Here’s one more excerpt from Archie’s Pals ‘n’ Gals #13. Who would have imagined Archie playing Superman?

Archie Superman story page 1

Check those specs! Reporter my elbow — he looks more like Jimmy Olsen! And why is Veronica wearing pants made from a tablecloth?

Archie Superman story page 2

“You’ll always be my Superman!” Awww… That’s just like in the Lois and Clark episode with the love potion where Lois goes mad for Clark and thinks he looks like Superman. At the end, she concludes that every woman in love thinks her man is Superman. How sweet.

The rest of the story is dumb jealousy stuff. Veronica decides to try and make Archie jealous, but he’s too smart for her obvious tricks, except when he isn’t. It’s a bit odd that Archie is playing Clark Kent during this — there’s no sign of a cape, or even an open shirt collar — but everyone refers to him as Superman.

What I also can’t figure out is why this story, why then? The Adventures of Superman TV show had stopped making new episodes in 1958, and the Broadway show wasn’t until 1966. If this was published cover-dated Summer 1960, it could have been created 1959? 1960? Was it an inventory story, or a reprint? So many unanswered questions.

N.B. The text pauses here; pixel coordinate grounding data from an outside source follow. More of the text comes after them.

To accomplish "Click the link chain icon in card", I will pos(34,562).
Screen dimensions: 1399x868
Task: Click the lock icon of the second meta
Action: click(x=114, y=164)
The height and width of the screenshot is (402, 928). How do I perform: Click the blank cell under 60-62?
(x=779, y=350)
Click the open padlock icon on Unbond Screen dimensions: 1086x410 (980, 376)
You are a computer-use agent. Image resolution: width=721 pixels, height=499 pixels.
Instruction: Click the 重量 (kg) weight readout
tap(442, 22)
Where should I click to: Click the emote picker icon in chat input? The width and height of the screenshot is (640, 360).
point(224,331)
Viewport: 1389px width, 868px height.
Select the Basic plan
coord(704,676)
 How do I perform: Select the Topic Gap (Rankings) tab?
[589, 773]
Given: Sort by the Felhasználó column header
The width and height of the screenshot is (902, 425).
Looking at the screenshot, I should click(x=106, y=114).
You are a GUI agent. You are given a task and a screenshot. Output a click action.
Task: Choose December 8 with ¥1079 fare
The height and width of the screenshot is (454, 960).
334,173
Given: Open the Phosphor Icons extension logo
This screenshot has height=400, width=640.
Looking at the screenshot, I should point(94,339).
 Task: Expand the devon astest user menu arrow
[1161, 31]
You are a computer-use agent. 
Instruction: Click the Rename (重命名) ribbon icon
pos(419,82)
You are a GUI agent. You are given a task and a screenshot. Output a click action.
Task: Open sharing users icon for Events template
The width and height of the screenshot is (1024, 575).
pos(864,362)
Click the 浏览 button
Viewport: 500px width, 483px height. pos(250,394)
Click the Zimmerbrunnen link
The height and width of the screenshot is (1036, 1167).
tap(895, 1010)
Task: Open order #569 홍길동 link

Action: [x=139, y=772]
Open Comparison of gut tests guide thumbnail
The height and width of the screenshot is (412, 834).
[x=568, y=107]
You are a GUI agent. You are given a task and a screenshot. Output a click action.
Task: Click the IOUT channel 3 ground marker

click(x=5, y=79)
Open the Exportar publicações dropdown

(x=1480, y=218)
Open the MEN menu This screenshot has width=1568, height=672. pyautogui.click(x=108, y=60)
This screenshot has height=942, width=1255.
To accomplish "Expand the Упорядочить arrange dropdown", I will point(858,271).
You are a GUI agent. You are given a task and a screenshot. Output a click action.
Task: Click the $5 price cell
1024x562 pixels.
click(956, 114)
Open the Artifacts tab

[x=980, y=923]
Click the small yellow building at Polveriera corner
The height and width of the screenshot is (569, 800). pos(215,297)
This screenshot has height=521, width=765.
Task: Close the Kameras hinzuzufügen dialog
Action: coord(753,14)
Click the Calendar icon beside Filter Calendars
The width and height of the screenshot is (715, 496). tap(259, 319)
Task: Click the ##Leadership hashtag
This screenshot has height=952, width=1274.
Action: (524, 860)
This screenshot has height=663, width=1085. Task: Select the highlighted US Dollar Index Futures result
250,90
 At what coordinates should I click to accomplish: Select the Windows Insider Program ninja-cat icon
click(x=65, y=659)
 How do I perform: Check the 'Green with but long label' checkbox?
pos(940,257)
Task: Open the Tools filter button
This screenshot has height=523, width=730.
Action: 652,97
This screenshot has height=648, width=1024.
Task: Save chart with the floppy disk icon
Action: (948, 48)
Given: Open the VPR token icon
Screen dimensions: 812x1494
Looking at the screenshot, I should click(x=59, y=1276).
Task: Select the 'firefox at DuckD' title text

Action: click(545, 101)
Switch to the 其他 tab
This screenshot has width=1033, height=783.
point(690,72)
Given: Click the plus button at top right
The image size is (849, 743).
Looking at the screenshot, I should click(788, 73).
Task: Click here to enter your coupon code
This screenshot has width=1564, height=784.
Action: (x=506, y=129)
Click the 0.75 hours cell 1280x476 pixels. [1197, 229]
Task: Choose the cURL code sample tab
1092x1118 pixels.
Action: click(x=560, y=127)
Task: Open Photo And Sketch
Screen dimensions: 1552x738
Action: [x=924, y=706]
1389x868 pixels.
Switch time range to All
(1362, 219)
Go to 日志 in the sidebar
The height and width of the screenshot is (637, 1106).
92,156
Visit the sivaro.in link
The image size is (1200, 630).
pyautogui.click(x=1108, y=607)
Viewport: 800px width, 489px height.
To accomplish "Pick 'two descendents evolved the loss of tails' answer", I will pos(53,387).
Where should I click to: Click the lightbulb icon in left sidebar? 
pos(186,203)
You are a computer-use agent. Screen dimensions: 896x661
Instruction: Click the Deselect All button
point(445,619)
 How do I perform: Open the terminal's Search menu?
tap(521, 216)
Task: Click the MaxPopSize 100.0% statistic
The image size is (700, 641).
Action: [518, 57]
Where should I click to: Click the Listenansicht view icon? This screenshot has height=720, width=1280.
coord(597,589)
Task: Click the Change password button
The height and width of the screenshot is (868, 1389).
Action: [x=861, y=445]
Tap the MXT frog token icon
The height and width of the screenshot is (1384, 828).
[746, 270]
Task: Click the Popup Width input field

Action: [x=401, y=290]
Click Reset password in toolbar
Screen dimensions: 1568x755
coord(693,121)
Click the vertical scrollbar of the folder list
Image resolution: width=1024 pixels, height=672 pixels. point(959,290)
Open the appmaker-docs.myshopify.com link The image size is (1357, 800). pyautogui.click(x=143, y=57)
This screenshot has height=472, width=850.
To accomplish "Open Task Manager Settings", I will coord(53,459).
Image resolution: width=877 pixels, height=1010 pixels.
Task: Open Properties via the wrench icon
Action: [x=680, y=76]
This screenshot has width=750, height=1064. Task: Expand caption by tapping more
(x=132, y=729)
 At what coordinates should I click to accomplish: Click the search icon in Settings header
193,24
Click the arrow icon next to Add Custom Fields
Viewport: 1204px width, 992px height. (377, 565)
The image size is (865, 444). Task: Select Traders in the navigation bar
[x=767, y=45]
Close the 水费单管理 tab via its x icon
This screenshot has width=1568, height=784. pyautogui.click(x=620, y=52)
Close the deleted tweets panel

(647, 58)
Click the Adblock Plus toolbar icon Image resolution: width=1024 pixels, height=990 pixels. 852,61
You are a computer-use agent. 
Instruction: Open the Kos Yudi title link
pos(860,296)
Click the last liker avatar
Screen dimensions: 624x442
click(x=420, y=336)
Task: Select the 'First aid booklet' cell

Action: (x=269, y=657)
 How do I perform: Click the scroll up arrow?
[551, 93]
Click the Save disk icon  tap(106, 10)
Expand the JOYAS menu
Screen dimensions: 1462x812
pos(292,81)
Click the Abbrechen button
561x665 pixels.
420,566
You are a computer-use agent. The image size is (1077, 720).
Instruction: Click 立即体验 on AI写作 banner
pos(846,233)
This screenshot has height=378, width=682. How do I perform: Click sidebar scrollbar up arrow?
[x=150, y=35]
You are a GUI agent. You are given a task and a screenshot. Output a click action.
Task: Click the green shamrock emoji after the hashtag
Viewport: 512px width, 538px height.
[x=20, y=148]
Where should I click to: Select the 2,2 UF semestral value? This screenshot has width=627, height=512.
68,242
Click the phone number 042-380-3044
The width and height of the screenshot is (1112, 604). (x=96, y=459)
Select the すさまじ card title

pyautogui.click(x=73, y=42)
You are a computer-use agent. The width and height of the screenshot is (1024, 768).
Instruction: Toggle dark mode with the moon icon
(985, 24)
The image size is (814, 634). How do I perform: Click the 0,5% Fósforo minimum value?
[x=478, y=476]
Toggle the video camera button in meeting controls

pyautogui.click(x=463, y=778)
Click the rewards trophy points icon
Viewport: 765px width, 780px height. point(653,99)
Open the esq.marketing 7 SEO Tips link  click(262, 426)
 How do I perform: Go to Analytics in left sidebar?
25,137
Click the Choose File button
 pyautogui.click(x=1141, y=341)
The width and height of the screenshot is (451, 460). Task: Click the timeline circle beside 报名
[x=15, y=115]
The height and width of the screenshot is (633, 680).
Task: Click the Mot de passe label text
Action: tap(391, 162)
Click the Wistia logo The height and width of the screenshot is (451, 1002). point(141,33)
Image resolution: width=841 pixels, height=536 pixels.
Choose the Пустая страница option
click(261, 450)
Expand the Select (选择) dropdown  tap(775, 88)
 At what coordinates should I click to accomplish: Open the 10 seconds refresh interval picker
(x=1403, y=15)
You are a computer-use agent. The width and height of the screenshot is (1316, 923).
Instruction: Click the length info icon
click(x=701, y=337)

5 Responses to “Archie as Superman”

  1. David Oakes Says:

    Inventory sounds like the best guess, especially using the shows “disguised as a mild-mannered reporter” phrasing.

    But I wouldn’t discount inbreeding as well. Who were the Writer/Artist, and how close were they to DC at the time?

  2. Johanna Says:

    I don’t know — they didn’t use credits. Good question.

  3. Gregg W Says:

    My best guess for the writer is Frank Doyle, but its definitely Dan DeCarlo on the art. Not close to DC at all. I wonder if “The Adventures of Superman” was in syndication at the time…

  4. Bob Says:

    Summer 1960… that was just about a year after the death of George Reeves, and the “Superman is Dead” newspaper headlines were probably just beginning to fade from the public mind. I’ll suggest that this was meant as a tribute to him.

    Or else, since DC was starting to bring back superheroes successfully (the new Flash got his own magazine and Supergirl and Green Lantern debuted in ’59, and the Justice League in ’60), maybe this was meant to attract superhero readers to Archie, by inserting a familiar name.

  5. Sol Says:

    Superman was an established part of American mythology – whether or not he was being splashed around on TV or the movies or what have you. Superman used to be referenced frequently in everyday life in a way that today, our new generation drowned in Internet-driven pop culture, apparently, can’t quite understand.